__Extract provided__.
- M-216 highlighted in red

Route information
- Maintained by MDOT
- Length: 9.379 mi (15.094 km)
- Existed: 1935–present

Major junctions
- West end: M-40 in Marcellus
- East end: US 131 near Moorepark

Location
- Country: United States
- State: Michigan
- Counties: Cass, St. Joseph

Highway system
- Michigan State Trunkline Highway System; Interstate; US; State; Byways;
| ← M-214 |  | → M-217 |

= M-216 (Michigan highway) =

State highway in Cass and St. Joseph counties in Michigan, United States

M-216 is a state trunkline highway in the US state of Michigan that serves as a connector route between M-40 at Marcellus and US Highway 131 (US 131). The highway runs through a rural area of the southwestern part of the state. It has been a part of the highway system since 1935; the current form of the roadway was finalized in 1939. Between 2,400 and 3,900 vehicles use the highway each day on average.

__Supplied entries__.
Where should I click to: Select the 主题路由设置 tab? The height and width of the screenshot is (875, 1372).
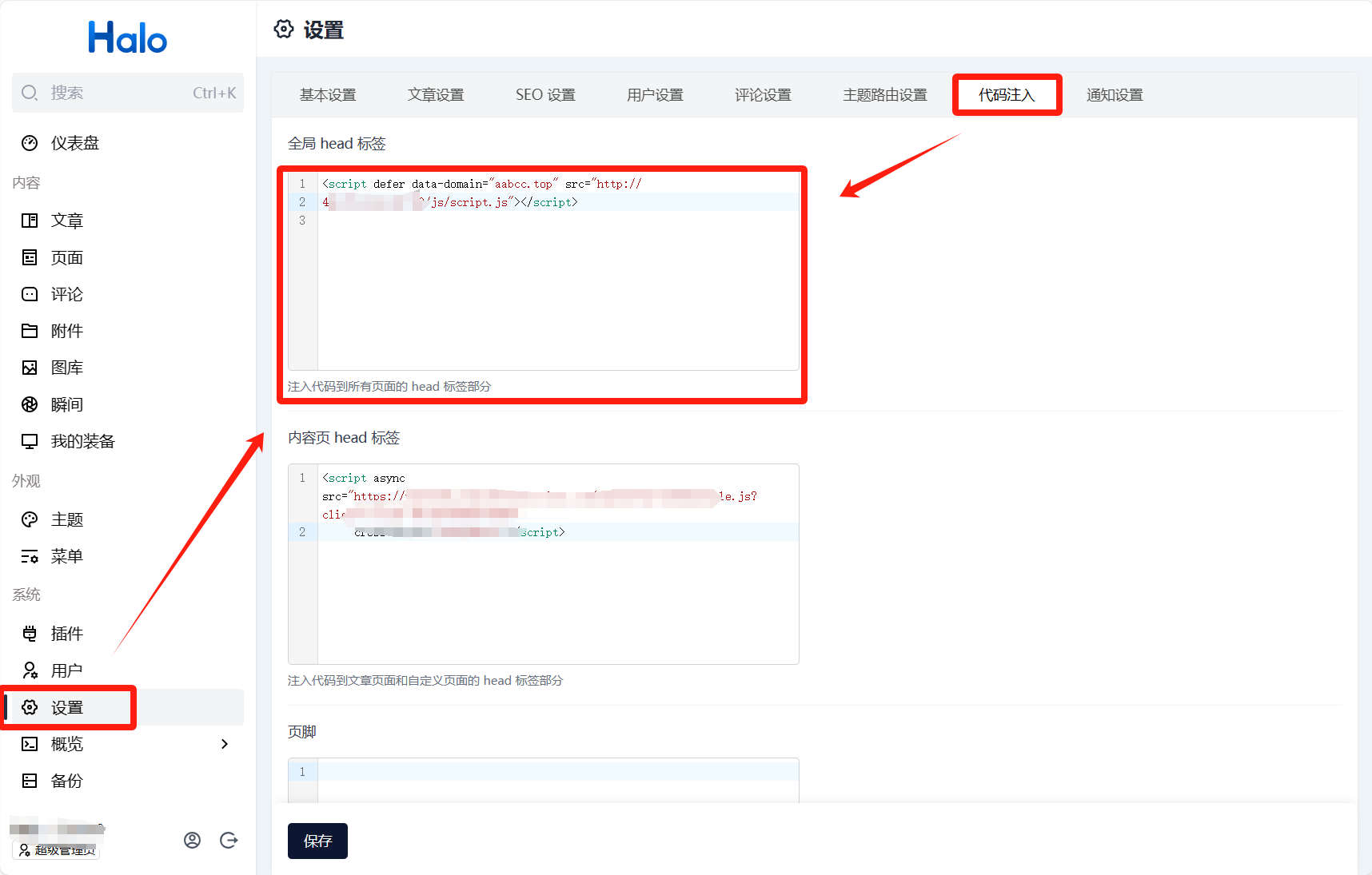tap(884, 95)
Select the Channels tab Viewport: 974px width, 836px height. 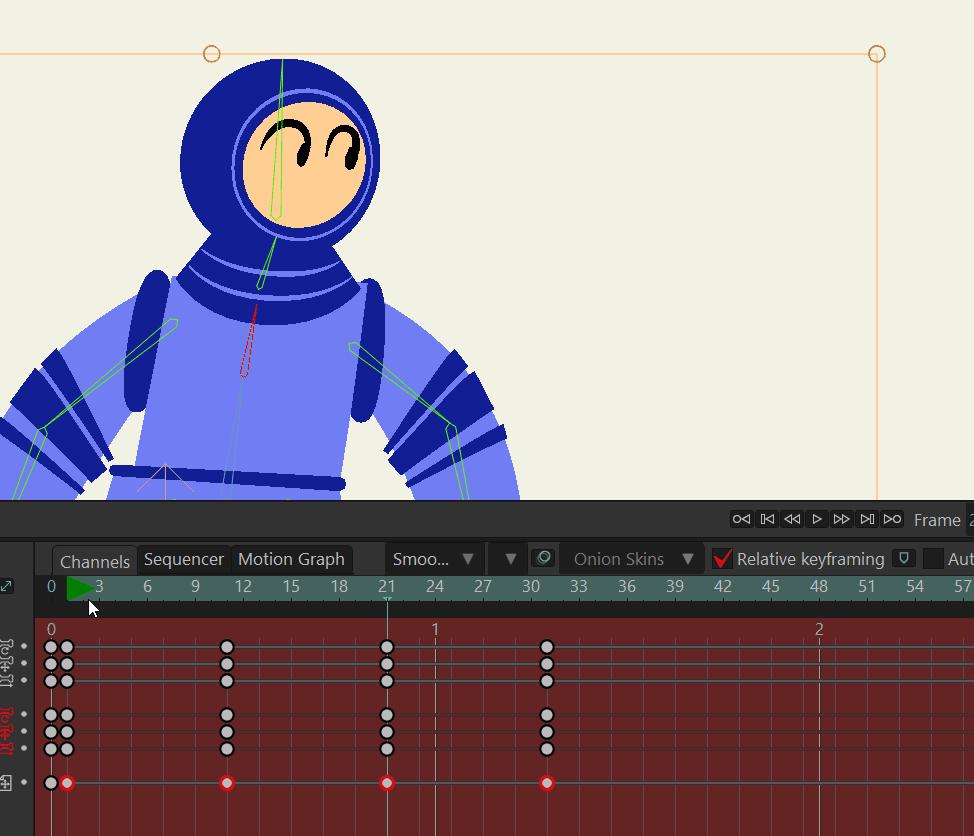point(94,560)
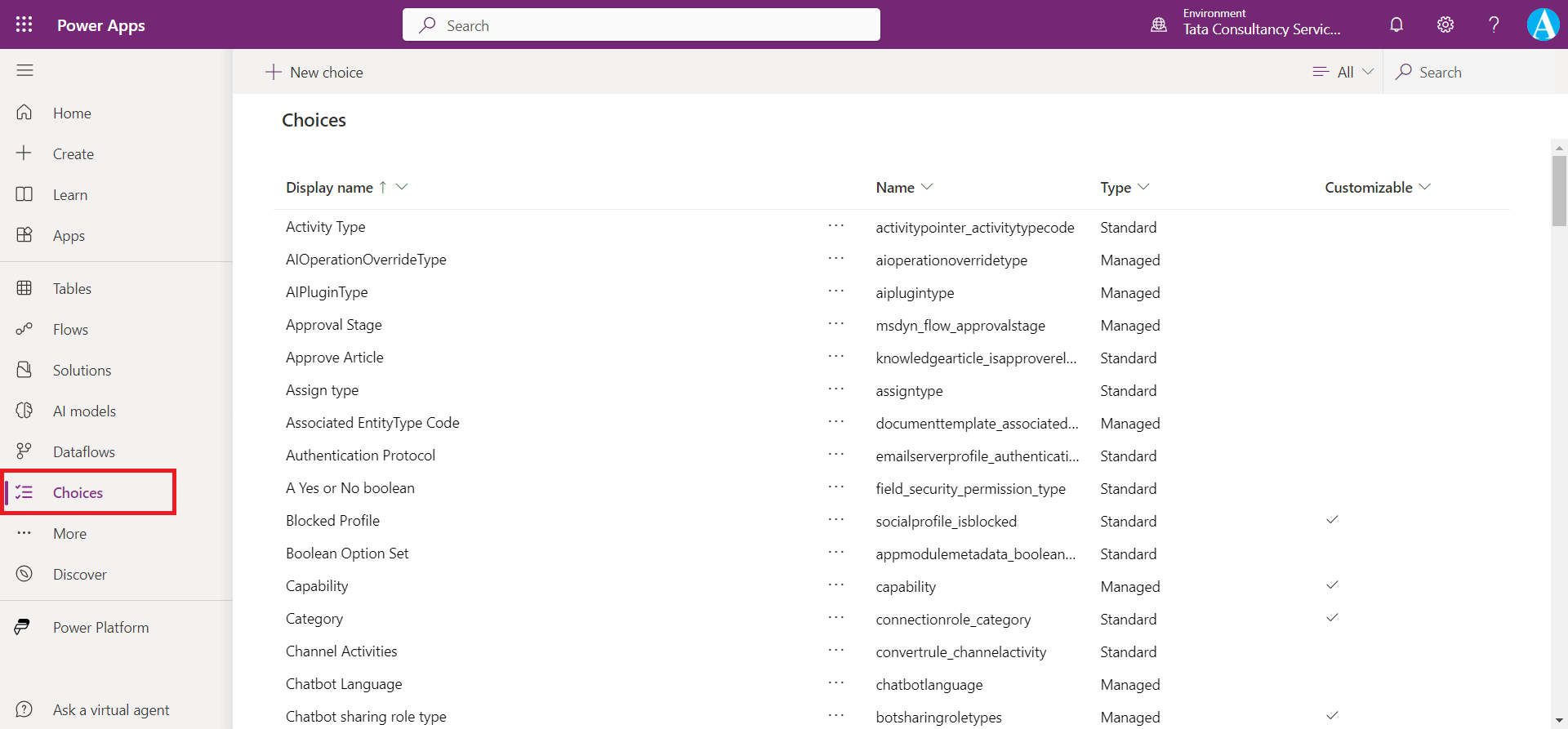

==

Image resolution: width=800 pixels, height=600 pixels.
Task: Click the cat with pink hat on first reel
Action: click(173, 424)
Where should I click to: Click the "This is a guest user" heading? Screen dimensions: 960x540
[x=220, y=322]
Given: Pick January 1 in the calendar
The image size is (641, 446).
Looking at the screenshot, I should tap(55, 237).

==

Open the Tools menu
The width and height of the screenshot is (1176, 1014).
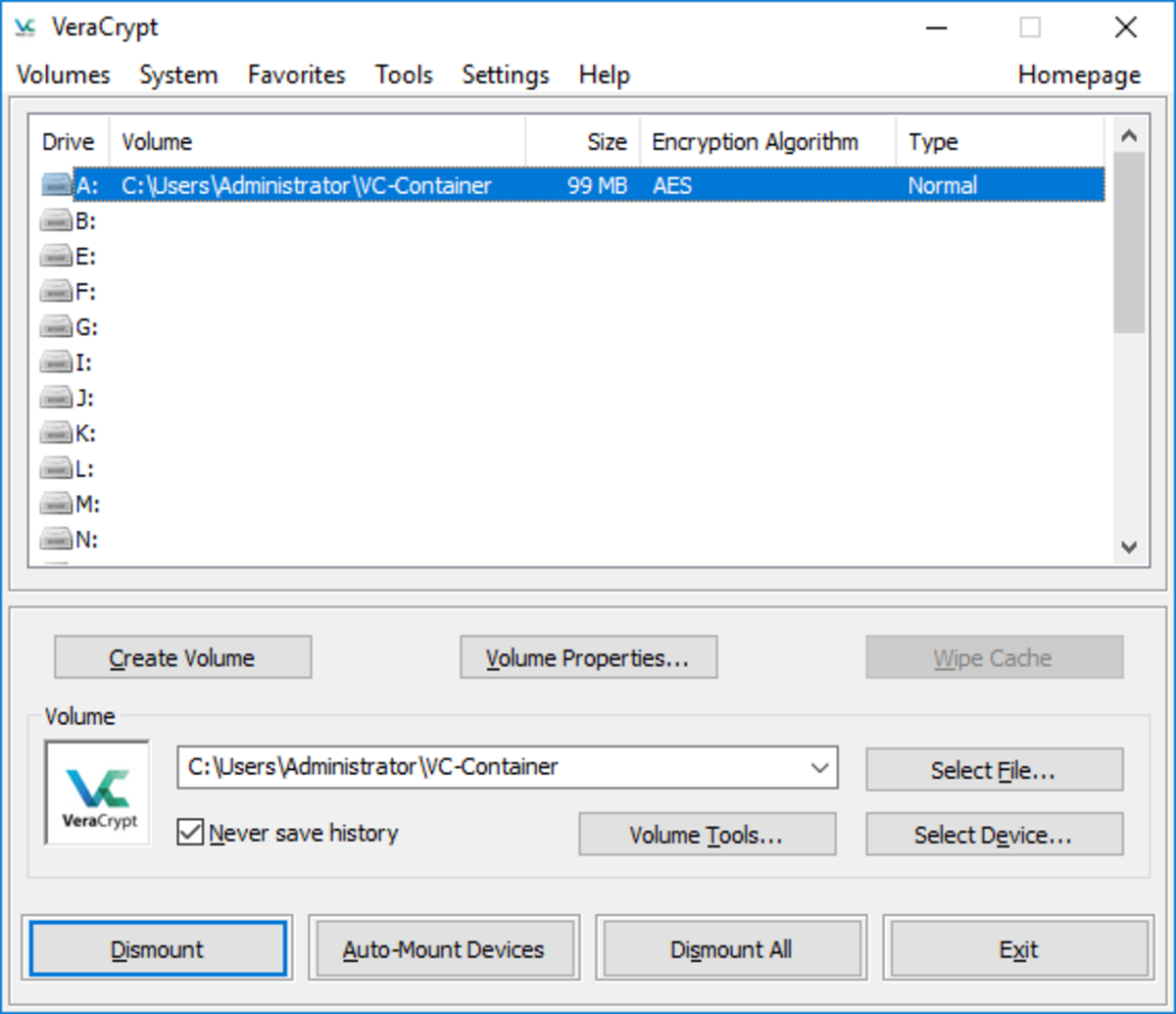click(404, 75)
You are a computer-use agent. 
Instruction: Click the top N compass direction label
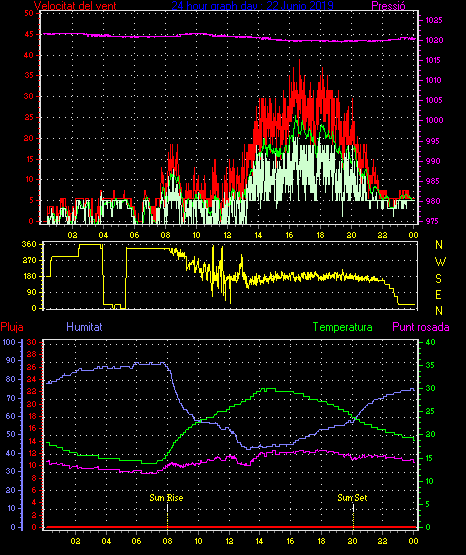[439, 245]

__Aim of the task__. Transcribe the M-216 highway text above in full, reproducing every line as it appears before the listing.

__Correct output__.
- M-216 highlighted in red

Route information
- Maintained by MDOT
- Length: 9.379 mi (15.094 km)
- Existed: 1935–present

Major junctions
- West end: M-40 in Marcellus
- East end: US 131 near Moorepark

Location
- Country: United States
- State: Michigan
- Counties: Cass, St. Joseph

Highway system
- Michigan State Trunkline Highway System; Interstate; US; State; Byways;
| ← M-214 |  | → M-217 |

= M-216 (Michigan highway) =

State highway in Cass and St. Joseph counties in Michigan, United States

M-216 is a state trunkline highway in the US state of Michigan that serves as a connector route between M-40 at Marcellus and US Highway 131 (US 131). The highway runs through a rural area of the southwestern part of the state. It has been a part of the highway system since 1935; the current form of the roadway was finalized in 1939. Between 2,400 and 3,900 vehicles use the highway each day on average.